| Petikan Pilihan |
+ + + +

• Buku
  • BUKU BANDUNG (35): Menjadi Wartawan Cilik di Koran Pikiran Rakyat

BUKU BANDUNG (35): Menjadi Wartawan Cilik di Koran Pikiran Rakyat

Buku Wartawan Cilik menyajikan kisah Arman yang rajin menulis dan mengirimkan karyanya ke koran Pikiran Rakyat. Menjadi wartawan masih merupakan profesi memesona.

Gambar ilustrasi sampul buku Wartawan Cilik menampilkan Arman menunjukkan tulisannya yang termuat di Lembar Remaja koran Pikiran Rakyat. (Sumber: buku Wartawan Cilik, 1976)

Penulis Tri Joko Her Riadi27 Februari 2022


BandungBergerak.id - Arman, murid kelas V Sekolah Dasar (SD) Sukagalih, sangat senang bercerita. Di ruang tamu keluarganya, setiap sore ia jadi bintang. Cerita-ceritanya ditunggu oleh ayah, ibu, dan kedua kakaknya.

Kadang cerita-cerita Arman berlebihan. Sepulang menonton tukang obat yang pintar bermain sulap, ia mengabarkan terjadinya perkelahian massal yang dipicu oleh para penonton yang merasa tertipu. Padahal, yang terjadi hanyalah adu mulut.

Di lain waktu, Arman bercerita secara tepat sesuai kejadian. Kesaksiannya tentang seorang pencuri yang tertangkap akibat terjerat benang gelasan layang-layang, sama dengan fakta yang disampaikan dalam berita koran keesokan harinya.

Selain bercerita, Arman yang doyan membaca buku juga gemar menulis. Ketika bertamasya bersama teman-teman sekelasnya ke Gunung Tangkuban Parahu, ia menjadi satu-satunya yang membawa buku catatan dan bolpoin.

“Kau mau mengadakan ulangan di Tangkubanperahu, Man?” ejek teman-temannya.

Ketika Pak Guru menugaskan seluruh murid untuk menuliskan pengalaman mengunjungi Gunung Tangkuban Parahu, barulah teman-teman Arman itu menyadari pentingnya membuat catatan. Mereka kesulitan menulis karena semata-mata mengandalkan semua pada ketajaman ingatan, sementara Arman dengan lancar menyelesaikan karangan sepanjang lima halaman.

Tak hanya melaporkan apa yang ia lihat selama berada di destinasi wisata kesohor di utara Bandung itu, Arman melengkapi tulisannya dengan hasil wawancara dengan salah seorang turis asal Rotterdam, Belanda. Ketika Pak Guru memintanya menjelaskan di depan kelas bagaimana caranya bisa mewawancarai orang bule itu, si murid punya jawaban.

“Betul, Pak. Saya tidak tahu apa-apa tentang bahasa asing. Tapi saya bertanya dengan perantaraan seorang pengantar wisatawan,” kata Arman merujuk pada Mang Wahyu, tetangganya yang menjadi seorang pemandu wisata, yang secara tidak sengaja ia temui di Gunung Tangkuban Parahu.

+ + + +

(Data Tersimpan)
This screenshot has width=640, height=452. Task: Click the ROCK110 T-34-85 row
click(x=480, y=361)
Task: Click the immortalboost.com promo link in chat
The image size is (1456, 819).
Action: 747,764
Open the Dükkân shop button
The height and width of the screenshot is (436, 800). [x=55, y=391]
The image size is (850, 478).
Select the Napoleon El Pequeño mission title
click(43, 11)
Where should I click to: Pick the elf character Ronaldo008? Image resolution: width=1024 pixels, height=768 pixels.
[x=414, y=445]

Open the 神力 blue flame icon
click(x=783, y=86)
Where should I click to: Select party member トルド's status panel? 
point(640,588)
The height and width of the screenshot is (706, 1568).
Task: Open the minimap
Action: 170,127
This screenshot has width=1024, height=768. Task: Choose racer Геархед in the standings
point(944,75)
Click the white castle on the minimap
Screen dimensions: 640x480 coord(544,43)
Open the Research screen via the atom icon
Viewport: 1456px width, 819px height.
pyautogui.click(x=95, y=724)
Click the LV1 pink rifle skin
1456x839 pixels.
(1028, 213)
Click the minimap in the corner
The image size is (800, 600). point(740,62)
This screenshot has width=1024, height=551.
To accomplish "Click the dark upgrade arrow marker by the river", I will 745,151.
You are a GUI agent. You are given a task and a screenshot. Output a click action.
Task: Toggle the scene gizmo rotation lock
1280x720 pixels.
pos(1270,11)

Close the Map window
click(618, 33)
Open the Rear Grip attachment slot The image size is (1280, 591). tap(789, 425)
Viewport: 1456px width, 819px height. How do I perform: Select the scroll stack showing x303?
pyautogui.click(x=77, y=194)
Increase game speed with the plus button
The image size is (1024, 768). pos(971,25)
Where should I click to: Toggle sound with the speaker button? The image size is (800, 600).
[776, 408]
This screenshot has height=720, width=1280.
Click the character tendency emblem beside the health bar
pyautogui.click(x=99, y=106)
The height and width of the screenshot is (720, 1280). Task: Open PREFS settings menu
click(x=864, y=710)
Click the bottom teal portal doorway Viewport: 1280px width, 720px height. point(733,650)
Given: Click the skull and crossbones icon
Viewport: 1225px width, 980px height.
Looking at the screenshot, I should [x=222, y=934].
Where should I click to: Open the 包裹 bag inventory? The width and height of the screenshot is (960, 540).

+ + + +

| Petunjuk Kerja |
Salin dengan tepat bagian petikan tentang buku Wartawan Cilik, mulai dari "Gambar ilustrasi sampul" hingga "dan kedua kakaknya.".

| Jawaban Lengkap |
Gambar ilustrasi sampul buku Wartawan Cilik menampilkan Arman menunjukkan tulisannya yang termuat di Lembar Remaja koran Pikiran Rakyat. (Sumber: buku Wartawan Cilik, 1976)

Penulis Tri Joko Her Riadi27 Februari 2022


BandungBergerak.id - Arman, murid kelas V Sekolah Dasar (SD) Sukagalih, sangat senang bercerita. Di ruang tamu keluarganya, setiap sore ia jadi bintang. Cerita-ceritanya ditunggu oleh ayah, ibu, dan kedua kakaknya.